Advanced Centre for Treatment, Research & Education in Cancer (ACTREC), Tata Memorial Centre, Navi Mumbai, India.
Radiother Oncol. 2012 Sep;104(3):343-8. doi: 10.1016/j.radonc.2012.07.001. Epub 2012 Jul 30.
PURPOSE: To compare three-dimensional conformal radiotherapy (3D-CRT) with intensity modulated radiation therapy (IMRT) in curative-intent irradiation of head-neck squamous cell carcinoma (HNSCC). METHODS: Previously untreated patients with biopsy-proven squamous carcinoma of oropharynx, larynx, or hypopharynx (T1-3, N0-2b) were randomly assigned using computer-generated permuted-block design to either 3D-CRT or IMRT, with incidence of physician-rated Radiation Therapy Oncology Group (RTOG) grade 2 or worse acute salivary gland toxicity as primary end-point. RESULTS: Between 2005 and 2008, 60 patients randomly allocated to either 3D-CRT (n=28 patients) or IMRT (n=32) were included and analyzed on an intention-to-treat basis.

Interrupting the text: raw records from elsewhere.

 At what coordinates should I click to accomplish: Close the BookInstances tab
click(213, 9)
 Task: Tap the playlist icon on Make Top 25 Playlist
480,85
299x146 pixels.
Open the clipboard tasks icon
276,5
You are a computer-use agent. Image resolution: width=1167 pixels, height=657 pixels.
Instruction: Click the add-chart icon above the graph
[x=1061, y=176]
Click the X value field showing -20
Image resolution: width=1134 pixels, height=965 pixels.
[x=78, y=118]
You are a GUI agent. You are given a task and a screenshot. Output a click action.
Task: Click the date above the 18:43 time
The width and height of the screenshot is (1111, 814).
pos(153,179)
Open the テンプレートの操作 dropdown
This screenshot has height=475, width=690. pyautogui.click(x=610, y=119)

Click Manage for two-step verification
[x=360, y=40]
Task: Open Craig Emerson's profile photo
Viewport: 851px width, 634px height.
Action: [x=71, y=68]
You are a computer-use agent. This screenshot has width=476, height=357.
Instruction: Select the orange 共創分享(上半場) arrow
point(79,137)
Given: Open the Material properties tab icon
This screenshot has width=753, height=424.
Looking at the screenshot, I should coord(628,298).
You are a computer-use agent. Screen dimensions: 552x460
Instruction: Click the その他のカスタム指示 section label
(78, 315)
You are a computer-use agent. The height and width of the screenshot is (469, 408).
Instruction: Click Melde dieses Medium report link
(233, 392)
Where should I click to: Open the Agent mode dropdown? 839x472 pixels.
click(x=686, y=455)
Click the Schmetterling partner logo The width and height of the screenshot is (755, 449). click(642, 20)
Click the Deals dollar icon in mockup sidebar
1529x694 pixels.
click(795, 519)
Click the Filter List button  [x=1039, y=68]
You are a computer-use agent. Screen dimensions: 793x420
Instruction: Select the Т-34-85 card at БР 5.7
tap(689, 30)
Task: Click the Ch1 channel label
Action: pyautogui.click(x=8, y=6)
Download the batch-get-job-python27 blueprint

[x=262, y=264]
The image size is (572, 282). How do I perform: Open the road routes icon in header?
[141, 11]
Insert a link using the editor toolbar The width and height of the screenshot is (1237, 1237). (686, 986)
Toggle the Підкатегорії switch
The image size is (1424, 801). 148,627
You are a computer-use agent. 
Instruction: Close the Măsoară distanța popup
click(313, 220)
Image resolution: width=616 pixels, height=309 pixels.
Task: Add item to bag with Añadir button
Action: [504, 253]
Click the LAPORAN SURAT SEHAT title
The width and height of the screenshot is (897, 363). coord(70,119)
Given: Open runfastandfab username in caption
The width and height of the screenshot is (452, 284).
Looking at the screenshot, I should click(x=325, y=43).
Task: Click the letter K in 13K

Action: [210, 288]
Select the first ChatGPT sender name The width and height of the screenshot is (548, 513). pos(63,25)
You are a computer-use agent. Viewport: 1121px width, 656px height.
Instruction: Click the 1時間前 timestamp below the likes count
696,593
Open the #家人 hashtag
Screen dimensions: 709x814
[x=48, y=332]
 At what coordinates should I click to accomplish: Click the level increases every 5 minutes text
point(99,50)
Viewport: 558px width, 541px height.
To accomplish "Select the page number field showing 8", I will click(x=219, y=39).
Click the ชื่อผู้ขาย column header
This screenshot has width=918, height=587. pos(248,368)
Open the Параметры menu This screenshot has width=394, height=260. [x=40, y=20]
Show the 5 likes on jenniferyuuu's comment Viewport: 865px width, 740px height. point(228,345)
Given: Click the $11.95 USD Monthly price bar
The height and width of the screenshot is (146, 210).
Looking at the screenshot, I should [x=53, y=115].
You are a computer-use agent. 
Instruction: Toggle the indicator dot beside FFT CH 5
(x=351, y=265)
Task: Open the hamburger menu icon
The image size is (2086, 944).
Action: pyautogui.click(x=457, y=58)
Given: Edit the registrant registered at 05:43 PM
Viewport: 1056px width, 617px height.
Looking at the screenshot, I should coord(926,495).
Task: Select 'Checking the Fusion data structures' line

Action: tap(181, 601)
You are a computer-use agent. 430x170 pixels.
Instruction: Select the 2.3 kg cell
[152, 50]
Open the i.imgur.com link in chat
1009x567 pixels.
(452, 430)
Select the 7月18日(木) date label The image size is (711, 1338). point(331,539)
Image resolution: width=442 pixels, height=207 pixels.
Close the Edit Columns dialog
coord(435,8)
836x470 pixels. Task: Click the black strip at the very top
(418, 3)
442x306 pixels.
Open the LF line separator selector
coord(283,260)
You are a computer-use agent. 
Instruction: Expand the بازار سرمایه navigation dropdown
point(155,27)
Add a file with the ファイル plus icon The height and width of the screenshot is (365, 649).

The proportion [95% confidence intervals (CI)] of patients with RTOG grade 2 or worse acute salivary gland toxicity was significantly lesser in the IMRT arm [19 of 32 patients (59%, 95%CI: 42-75%)] as compared to 3D-CRT [25 of 28 patients (89%, 95%CI: 72-97%; p=0.009)]. Late xerostomia and subcutaneous fibrosis were also significantly lesser with IMRT. There was significant recovery of salivary function over time in patients treated with IMRT (p-value for trend=0.0036). At 3-years, there were no significant differences in loco-regional control or survival between the two arms. CONCLUSION: IMRT significantly reduces the incidence and severity of xerostomia compared to 3D-CRT in curative-intent irradiation of HNSCC.
目的:比较三维适形放疗(3D-CRT)与调强放疗(IMRT)在头颈部鳞癌(HNSCC)根治性放疗中的疗效。 方法:采用计算机生成的随机区组设计,将经活检证实的口咽、喉或下咽(T1-3,N0-2b)鳞状细胞癌患者随机分为 3D-CRT 或 IMRT 组,主要终点为医生评估的放射治疗肿瘤学组(RTOG)2 级或更严重的急性唾液腺毒性发生率。 结果:2005 年至 2008 年间,共纳入并按意向治疗原则分析了 60 例随机分配至 3D-CRT(n=28 例)或 IMRT(n=32 例)的患者。IMRT 组中 RTOG 2 级或更严重的急性唾液腺毒性的患者比例[95%置信区间(CI)]显著低于 3D-CRT 组[32 例患者中有 19 例(59%,95%CI:42-75%)],而 3D-CRT 组为 28 例患者中有 25 例(89%,95%CI:72-97%;p=0.009)。IMRT 组的迟发性口干和皮下纤维化也明显较轻。与 3D-CRT 相比,接受 IMRT 治疗的患者唾液功能随时间明显恢复(趋势检验 p 值=0.0036)。3 年时,两组局部区域控制率和生存率无显著差异。 结论:与 3D-CRT 相比,IMRT 可显著降低 HNSCC 根治性放疗中口干的发生率和严重程度。